SHORT TASK 1
In the credit rating excerpt below, what does the text say helped the country keep its current account in surplus?
SHORT TASK 2
List every rating, with its grade, that the credit rating excerpt below says the debt rater is also affirming.

TEXT EXCERPT
In a statement, the debt rater said it is also affirming the country’s ‘BBB’ local currency issuer default rating, the ‘BBB’ senior unsecured foreign-currency bond rating, ‘BBB-‘ local-currency bond rating, ‘BBB’ Country Ceiling rating, and the ‘F3’ Short-Term Foreign-Currency IDR rating.

This after the credit rater noted the sustained surplus of the country’s current account, which has been achieved since 2003, due in part to the resiliency of inflows from Overseas Filipino Workers (OFWs), which in turn backed the country’s foreign reserves.

It said the current account surplus averaged at about three percent of domestic output from 2011-15.

“The country’s net external creditor position at nearly 14 percent of GDP compares to the median net debtor position of 4.6 percent of GDP among peers in the ‘BBB’ rating category,” it said.

GIVEN DATA
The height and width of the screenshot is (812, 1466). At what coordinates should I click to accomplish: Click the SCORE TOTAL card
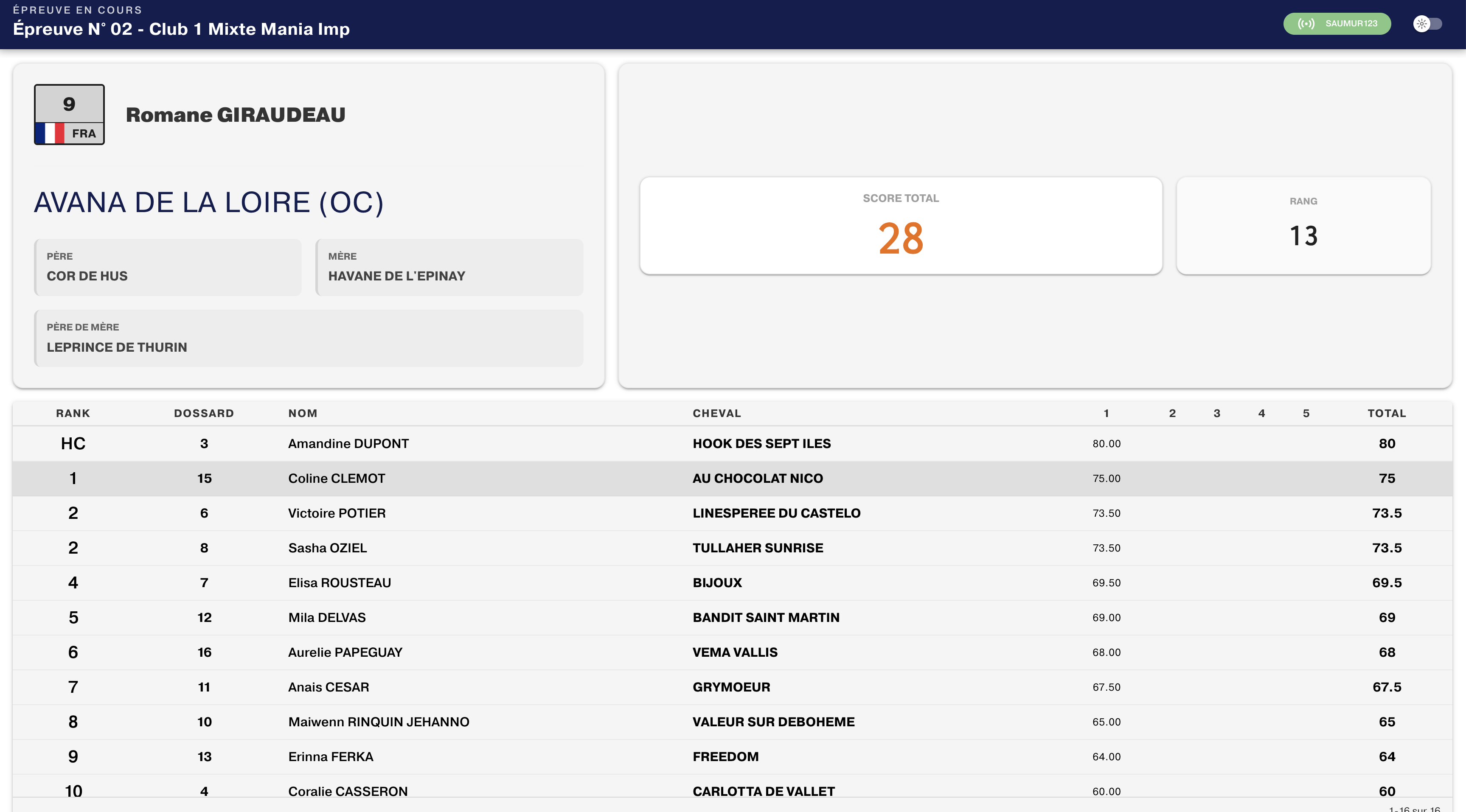(900, 226)
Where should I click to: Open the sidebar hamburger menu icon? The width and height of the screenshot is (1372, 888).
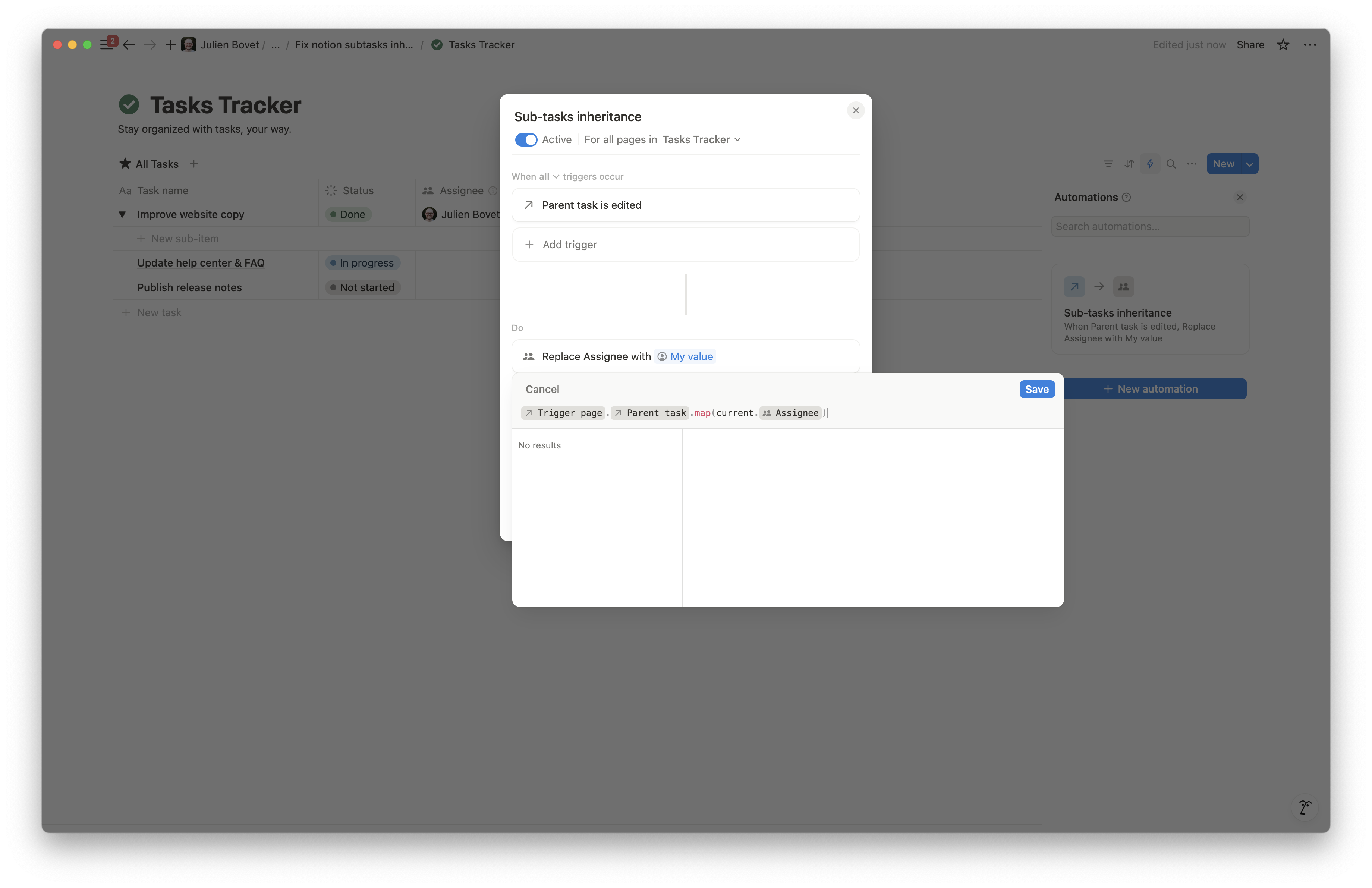click(x=106, y=45)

RESULT 1
The surplus, sustained since 2003, was due in part to the resilience of inflows from Overseas Filipino Workers (OFWs). Those inflows also backed the country's foreign reserves.

RESULT 2
- 'BBB' local currency issuer default rating
- 'BBB' senior unsecured foreign-currency bond rating
- 'BBB-' local-currency bond rating
- 'BBB' Country Ceiling rating
- 'F3' Short-Term Foreign-Currency IDR rating